GBS is the most common cause of newborn infections with nearly 20 million women globally estimated to be colonized, resulting in 231,000 early-onset cases and 162,000 late-onset cases in addition to 46,000 stillbirths (Goncalves et al. 2022). An estimated 91,000 infant deaths result from meningitis, pneumonia, and sepsis that result from GBS infections (Trotter et al. 2023). Although intrapartum antibiotic prophylaxis (IAP) is commonly used in high-income countries to reduce the risks from GBS, the value of a widely available and effective vaccine would significantly reduce infant deaths and stillbirths (Trotter et al. 2023). A related analysis estimated that maternal GBS vaccinations could prevent 127,000 early-onset cases and 87,300 late-onset cases (Procter et al. 2023). GBS vaccine development has shifted from monovalent and bivalent vaccines designed against polysaccharides to hexavalent conjugates and protein-based vaccines, but all have been tested in pregnant persons with two moving into Phase 3 trials (Paul et al. 2023). In a recent review of five maternal GBS vaccination trials, high variability was seen in the immune responses and maternal-to-infant antibody levels (Kokori et al. 2024). The majority of side effects were non-severe, but the authors cautioned that additional safety testing and a better understanding of the variability in response to different serotypes are needed. A wider review of clinical trials including healthy adults and pregnant persons concluded that conjugated capsular polysaccharide vaccines induced a strong immunogenic response without severe adverse effects (Bjerkhaug et al. 2024). Importantly, transfer of GBS antibodies across the placenta to the infant was documented, although the rate of transfer varied across studies.

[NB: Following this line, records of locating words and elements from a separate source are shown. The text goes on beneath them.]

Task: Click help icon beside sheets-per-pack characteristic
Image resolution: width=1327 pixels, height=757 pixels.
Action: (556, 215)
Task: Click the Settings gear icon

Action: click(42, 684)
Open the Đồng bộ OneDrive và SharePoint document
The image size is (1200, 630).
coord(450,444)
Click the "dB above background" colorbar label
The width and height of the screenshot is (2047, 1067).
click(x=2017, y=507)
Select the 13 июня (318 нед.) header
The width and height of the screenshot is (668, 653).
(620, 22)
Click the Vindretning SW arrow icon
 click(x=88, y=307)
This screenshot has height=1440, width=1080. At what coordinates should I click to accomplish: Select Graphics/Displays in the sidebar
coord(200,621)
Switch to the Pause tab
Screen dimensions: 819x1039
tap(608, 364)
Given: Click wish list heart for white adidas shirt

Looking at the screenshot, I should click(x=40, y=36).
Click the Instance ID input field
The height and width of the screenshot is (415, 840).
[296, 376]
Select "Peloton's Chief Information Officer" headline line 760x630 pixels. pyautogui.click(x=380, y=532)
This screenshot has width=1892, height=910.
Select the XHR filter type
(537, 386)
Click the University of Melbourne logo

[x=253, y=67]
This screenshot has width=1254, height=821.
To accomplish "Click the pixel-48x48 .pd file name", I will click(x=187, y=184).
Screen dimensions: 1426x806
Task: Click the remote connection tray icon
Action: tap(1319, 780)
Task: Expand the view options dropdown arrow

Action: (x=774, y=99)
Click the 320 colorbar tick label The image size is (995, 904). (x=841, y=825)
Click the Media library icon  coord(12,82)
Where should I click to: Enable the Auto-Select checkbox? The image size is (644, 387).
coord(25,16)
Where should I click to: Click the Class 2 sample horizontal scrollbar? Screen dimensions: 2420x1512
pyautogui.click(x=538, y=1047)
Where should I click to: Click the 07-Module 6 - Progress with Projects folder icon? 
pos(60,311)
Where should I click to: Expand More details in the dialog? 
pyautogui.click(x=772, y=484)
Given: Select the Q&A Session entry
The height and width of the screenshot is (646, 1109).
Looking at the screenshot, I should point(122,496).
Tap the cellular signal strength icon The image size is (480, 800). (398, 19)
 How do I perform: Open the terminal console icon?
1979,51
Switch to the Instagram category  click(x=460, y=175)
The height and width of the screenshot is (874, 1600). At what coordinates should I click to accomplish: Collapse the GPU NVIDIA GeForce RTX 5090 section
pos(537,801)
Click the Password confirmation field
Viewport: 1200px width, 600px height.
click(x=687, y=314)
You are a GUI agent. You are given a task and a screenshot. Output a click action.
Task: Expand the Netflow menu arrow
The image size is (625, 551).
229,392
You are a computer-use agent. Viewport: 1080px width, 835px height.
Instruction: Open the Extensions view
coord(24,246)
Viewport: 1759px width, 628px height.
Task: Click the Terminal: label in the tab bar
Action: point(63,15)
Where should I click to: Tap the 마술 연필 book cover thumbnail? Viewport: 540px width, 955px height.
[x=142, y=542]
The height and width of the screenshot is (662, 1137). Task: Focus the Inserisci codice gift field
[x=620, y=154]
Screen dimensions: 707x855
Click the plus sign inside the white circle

In summary, BDRP and OTIS continue to strongly support the use of vaccines to decrease morbidity and mortality associated with infectious diseases, including vaccine-preventable birth defects and adverse pregnancy and infant outcomes. BDRP and OTIS recognize that the spread of vaccine mis- and disinformation through social media and other sources has increased vaccine hesitancy. We will: (a) continue our efforts to educate healthcare providers and the general public about the effectiveness and safety of vaccines; (b) support the development of new vaccines, especially those that prevent infections that adversely affect maternal and child health; (c) conduct and support studies to understand ways to improve vaccine uptake and work to address barriers to the use of these important public health tools; and (d) conduct and support studies on vaccine safety surveillance and research so that public concerns about vaccine safety can be appropriately addressed.

S.A.R. serves on scientific advisory committees for several pregnancy registries, including registries for Harmony Biosciences, Axsome Pharmaceuticals, Biohaven Pharmaceuticals (recently acquired by Pfizer), Myovant Sciences, and Novo Nordisk. The other authors declare no conflicts of interest.